The tropical screech owl (Megascops choliba) is a small species of owl in the family Strigidae. It is found in Costa Rica, Panama, Trinidad, and every mainland South American country.

==Taxonomy and systematics==
The taxonomy of genus Megascops is somewhat unsettled. A 2015 publication proposed that the tropical screech owl's closest relatives are the white-throated screech owl (M. albogularis) and Koepcke's screech owl (M. koepckeae). However, the International Ornithological Committee (IOC) has not accepted that assessment.

The following nine subspecies are accepted by the IOC, the Clements taxonomy, and BirdLife International's Handbook of the Birds of the World. M. c. duidae perhaps represents a separate species.

- M. c. choliba Vieillot (1817)
- M. c. luctisomus Bangs & Pernard (1921)
- M. c. margaritae Cory (1915)
- M. c. cruciger Spix (1824)
- M. c. duidae Chapman (1929)
- M. c. decussatus Lichtenstein (1823)
- M. c. uruguaii Hekstra (1982)
- M. c. surutus Kelso (1941)
- M. c. wetmorei Brodkorb (1937)

==Description==
The tropical screech owl is polymorphic, with much variation in color. It is overall gray-brown or (less commonly) brown or rufous, but always with a relatively distinctive blackish edge to the face and yellow irides. Its undersides are pale with a black "herringbone" pattern. The subspecies differ in the intensity of the colors and the amount of black markings on the upper- and underparts. Adults are 21 to 23 cm long and weigh 97 to 160 g.

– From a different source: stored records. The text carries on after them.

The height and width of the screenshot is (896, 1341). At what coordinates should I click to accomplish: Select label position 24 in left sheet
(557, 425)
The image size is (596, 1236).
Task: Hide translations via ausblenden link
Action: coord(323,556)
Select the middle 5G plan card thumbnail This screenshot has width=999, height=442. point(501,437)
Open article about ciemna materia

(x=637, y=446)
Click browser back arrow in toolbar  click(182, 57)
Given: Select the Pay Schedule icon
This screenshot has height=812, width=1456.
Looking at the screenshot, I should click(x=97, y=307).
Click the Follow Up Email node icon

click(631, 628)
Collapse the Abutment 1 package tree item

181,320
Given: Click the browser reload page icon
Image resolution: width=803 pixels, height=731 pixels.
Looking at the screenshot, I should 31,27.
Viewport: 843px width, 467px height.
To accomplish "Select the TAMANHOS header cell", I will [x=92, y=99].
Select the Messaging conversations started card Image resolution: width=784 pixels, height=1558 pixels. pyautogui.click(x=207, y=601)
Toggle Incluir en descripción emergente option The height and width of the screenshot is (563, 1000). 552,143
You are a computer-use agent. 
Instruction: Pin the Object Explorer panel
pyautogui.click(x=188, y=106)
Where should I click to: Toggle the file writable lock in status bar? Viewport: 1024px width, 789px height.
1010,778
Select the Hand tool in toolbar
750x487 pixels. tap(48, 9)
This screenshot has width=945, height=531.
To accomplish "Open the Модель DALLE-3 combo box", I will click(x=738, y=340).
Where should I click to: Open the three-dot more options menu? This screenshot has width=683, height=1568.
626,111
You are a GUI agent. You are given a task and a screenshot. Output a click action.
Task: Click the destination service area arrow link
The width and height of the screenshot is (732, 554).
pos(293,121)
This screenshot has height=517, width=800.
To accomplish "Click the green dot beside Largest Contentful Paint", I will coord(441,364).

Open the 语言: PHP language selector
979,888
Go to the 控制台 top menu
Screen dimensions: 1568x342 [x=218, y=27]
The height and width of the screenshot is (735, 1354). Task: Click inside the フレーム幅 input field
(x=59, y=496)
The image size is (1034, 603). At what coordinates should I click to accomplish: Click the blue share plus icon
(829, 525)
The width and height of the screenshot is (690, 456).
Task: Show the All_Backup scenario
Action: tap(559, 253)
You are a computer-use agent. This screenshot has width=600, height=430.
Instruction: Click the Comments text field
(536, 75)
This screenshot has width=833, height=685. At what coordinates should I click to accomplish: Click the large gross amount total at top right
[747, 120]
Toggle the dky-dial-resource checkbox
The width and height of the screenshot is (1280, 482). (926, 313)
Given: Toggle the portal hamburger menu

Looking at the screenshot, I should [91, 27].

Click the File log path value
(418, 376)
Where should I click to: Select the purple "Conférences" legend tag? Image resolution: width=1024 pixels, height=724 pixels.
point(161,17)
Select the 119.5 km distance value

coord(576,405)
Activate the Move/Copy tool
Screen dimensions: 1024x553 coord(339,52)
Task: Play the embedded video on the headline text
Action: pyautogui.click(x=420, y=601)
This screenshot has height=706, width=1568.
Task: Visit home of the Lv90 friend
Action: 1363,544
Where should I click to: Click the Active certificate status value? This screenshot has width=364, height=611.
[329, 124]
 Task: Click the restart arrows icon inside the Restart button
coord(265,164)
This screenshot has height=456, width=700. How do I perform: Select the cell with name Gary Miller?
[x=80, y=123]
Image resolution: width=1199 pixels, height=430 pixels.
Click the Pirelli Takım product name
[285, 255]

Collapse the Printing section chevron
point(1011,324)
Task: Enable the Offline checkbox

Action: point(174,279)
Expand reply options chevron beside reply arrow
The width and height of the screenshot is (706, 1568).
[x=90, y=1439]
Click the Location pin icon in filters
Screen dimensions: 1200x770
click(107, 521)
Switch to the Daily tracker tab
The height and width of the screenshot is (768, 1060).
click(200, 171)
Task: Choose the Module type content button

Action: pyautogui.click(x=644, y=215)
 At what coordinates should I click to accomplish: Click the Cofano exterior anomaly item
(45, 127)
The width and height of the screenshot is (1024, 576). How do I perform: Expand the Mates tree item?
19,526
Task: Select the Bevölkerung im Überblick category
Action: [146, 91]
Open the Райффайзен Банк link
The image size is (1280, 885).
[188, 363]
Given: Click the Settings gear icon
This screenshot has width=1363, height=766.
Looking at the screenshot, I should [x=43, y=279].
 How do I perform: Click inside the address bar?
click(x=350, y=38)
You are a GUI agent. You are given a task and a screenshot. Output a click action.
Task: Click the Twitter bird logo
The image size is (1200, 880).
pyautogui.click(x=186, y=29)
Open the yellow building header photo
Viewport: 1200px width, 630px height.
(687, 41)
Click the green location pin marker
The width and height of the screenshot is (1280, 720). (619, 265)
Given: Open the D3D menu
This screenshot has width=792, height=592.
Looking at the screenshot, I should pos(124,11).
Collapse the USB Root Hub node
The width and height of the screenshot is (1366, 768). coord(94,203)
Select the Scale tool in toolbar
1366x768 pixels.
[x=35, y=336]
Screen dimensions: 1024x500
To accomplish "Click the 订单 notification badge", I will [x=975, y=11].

==Distribution and habitat==
The tropical screech owl is "the most common and widespread screech-owl of the neotropics." It is found from Costa Rica and Panama south and throughout South America (including Trinidad and Tobago), almost entirely east of the Andes, but not in the far south. The subspecies are distributed thus:

- M. c. choliba, southern Mato Grosso and São Paulo, Brazil, south to eastern Paraguay
- M. c. luctisomus, the Pacific slope in Costa Rica south to the Canal Zone in Panama, and on the Pearl Islands
- M. c. margaritae, restricted to Margarita Island off of northern Venezuela
- M. c. cruciger, Trinidad, and eastern Colombia and Venezuela east to the Guianas and south to eastern Peru
- M. c. duidae, Cerro Duida and Cerro de la Neblina in southern Venezuela
- M. c. decussatus, central and southern Brazil
- M. c. uruguaii, southeastern Brazil, northeastern Argentina, and Uruguay
- M. c. surutus, Bolivia
- M. c. wetmorei, Paraguay and Argentina

The tropical screech owl inhabits a wide variety of landscapes. Most tend to be partially to mostly open, such as secondary forest, open woodland, coffee plantations, residential areas, and the borders of terra firme and várzea forests. Except for
M. c. duidae, it shuns the interior of forests; that subspecies is found in dense forest and bamboo scrub.

==Behavior and ecology==
===Feeding===
The tropical screech owl is nocturnal. It forages by sallying from a low perch to capture prey
on the ground, from branches, or in the air. Its diet is large arthropods and small vertebrates. The former include earthworms, scorpions, spiders, harvestmen, and a large variety of insects (such as grasshoppers, katydids, moths and caterpillars, ants, cockroaches, cicadas, termites, mantids, crickets, and beetles). Vertebrate prey includes small frogs, other amphibians, small reptiles (such as snakes), other birds, opossums, bats, and rodents.

===Breeding===
The tropical screech owl's breeding phenology has not been well studied. South of the Equator, the breeding season appears to start in August. The species nests in holes such as natural cavities, old woodpecker holes, and nest boxes. The clutch size is usually one to three but can be as large as six. Adults defend the nest with "fluffing" displays and aggressive moves that may extend to striking humans with their claws.

===Vocalization===

The tropical screech owl's primary song is "short, purring trill, followed by two accentuated clear notes". The female's song is similar to the male's but higher pitched. A secondary, courtship, song is "a bubbling bububúbubu". They also produce "a variety of cackles and longer hooting notes".

==Status==
The IUCN has assessed the tropical screech owl as being of least concern. It is common in much of its large range, and deforestation may actually benefit it because it provides the more open habitat it frequents.